Find the lines of the listing that contain the string "agent", and return them.

### DATA SHOWN:
──────
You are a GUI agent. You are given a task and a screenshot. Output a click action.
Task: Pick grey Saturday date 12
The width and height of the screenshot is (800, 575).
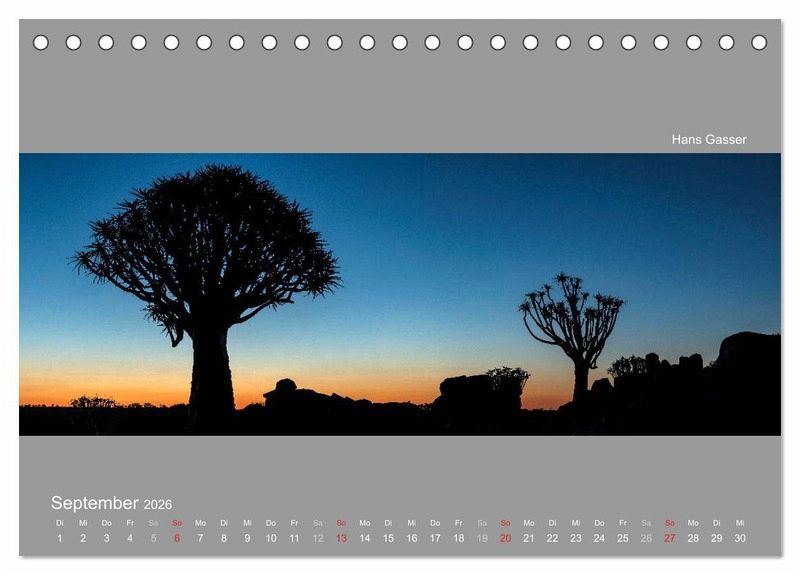pyautogui.click(x=318, y=538)
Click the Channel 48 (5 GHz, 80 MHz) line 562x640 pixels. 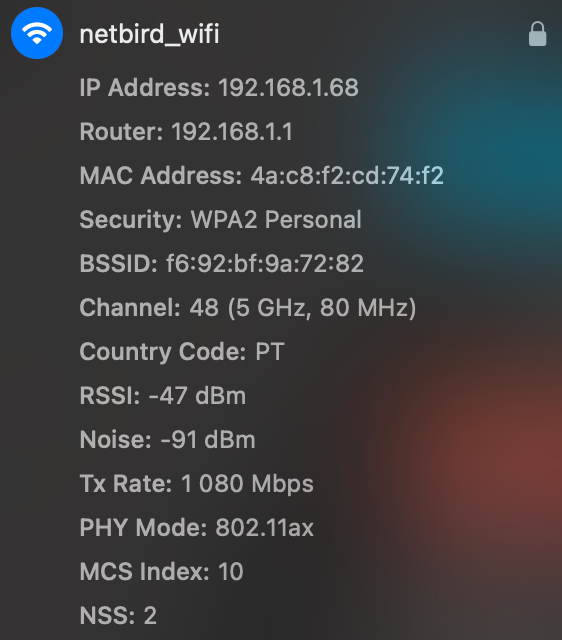pyautogui.click(x=248, y=308)
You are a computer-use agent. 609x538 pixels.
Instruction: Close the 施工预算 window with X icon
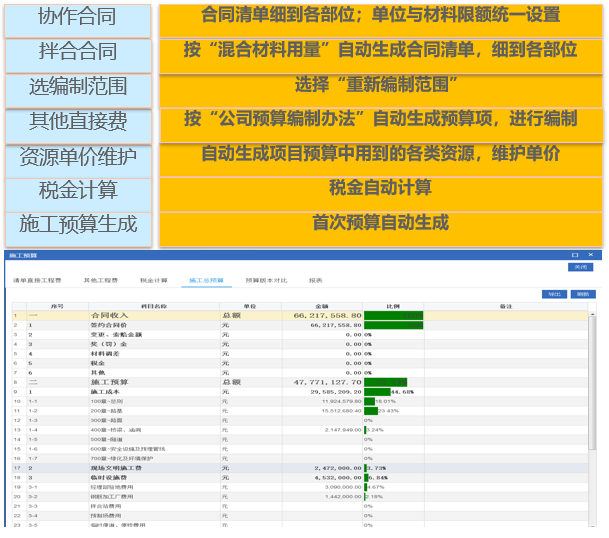point(591,256)
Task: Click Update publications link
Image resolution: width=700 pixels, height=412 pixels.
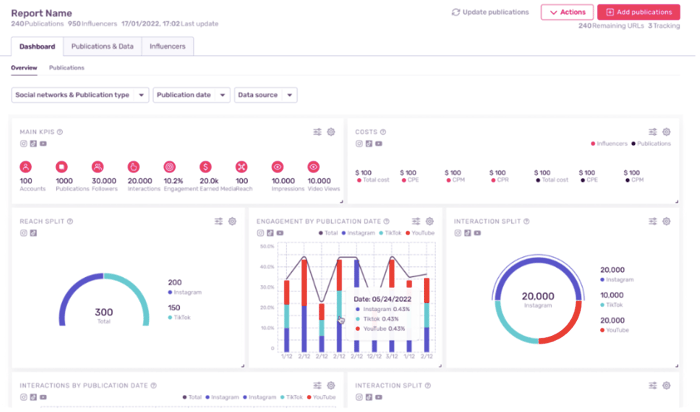Action: coord(490,12)
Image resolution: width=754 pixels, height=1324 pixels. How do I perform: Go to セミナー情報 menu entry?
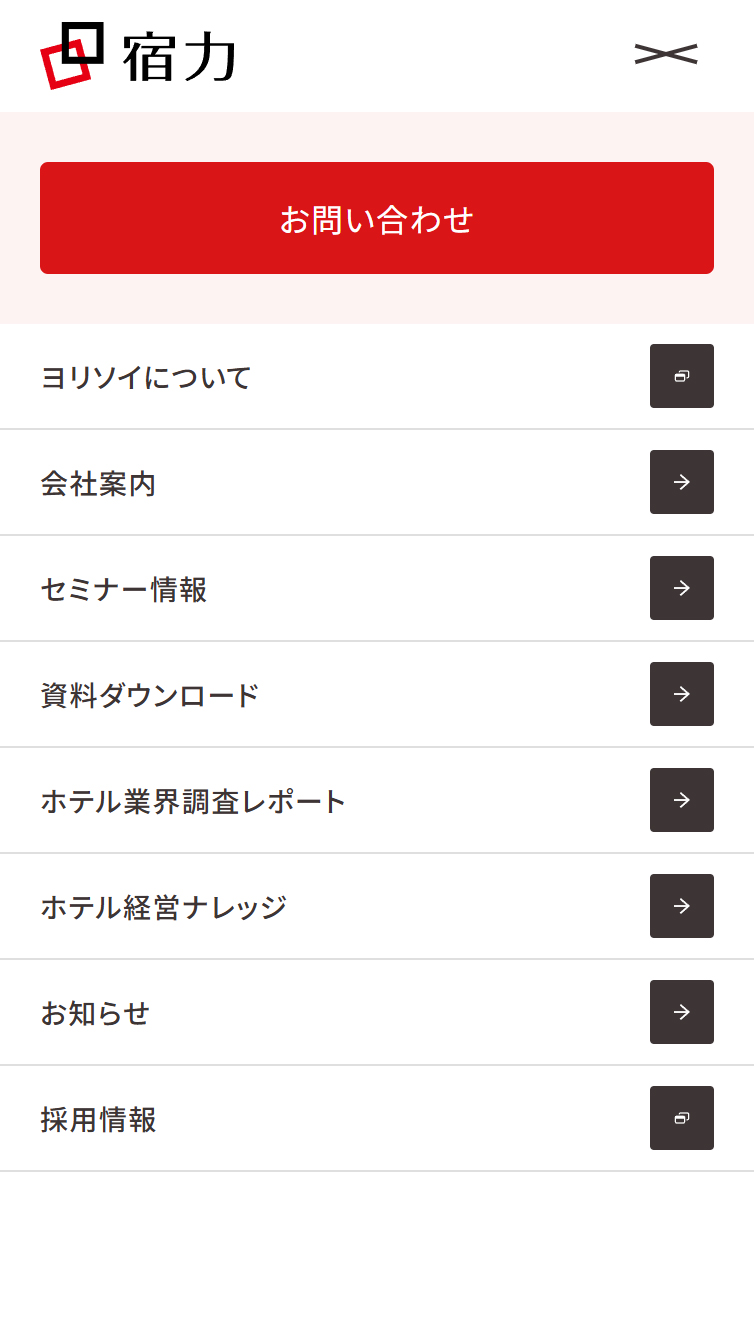(x=124, y=590)
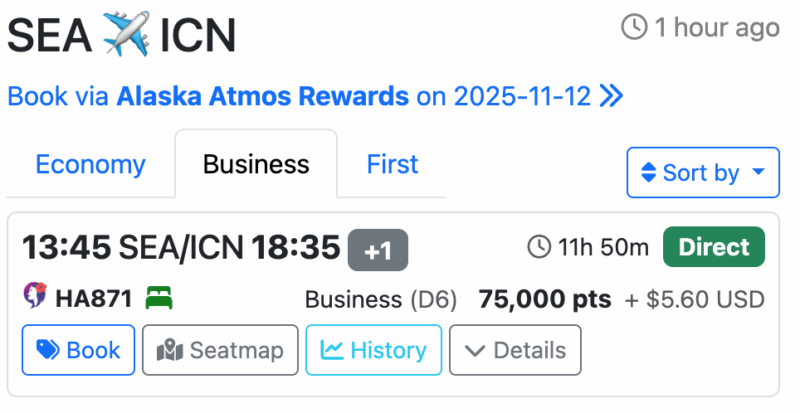Select the Business tab
This screenshot has width=800, height=413.
click(x=256, y=164)
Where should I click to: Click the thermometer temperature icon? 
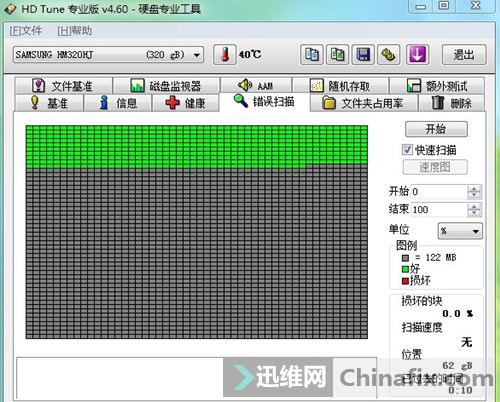(x=225, y=54)
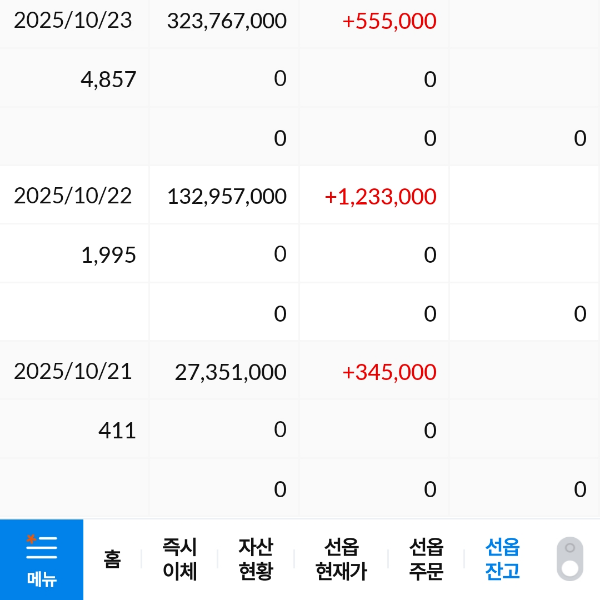The image size is (600, 600).
Task: Open the 메뉴 hamburger menu
Action: pyautogui.click(x=41, y=559)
──────
### SOLUTION TO THIS EXERCISE:
You are a GUI agent. You are given a task and a screenshot. Output a click action.
You are a computer-use agent. 609x538 pixels.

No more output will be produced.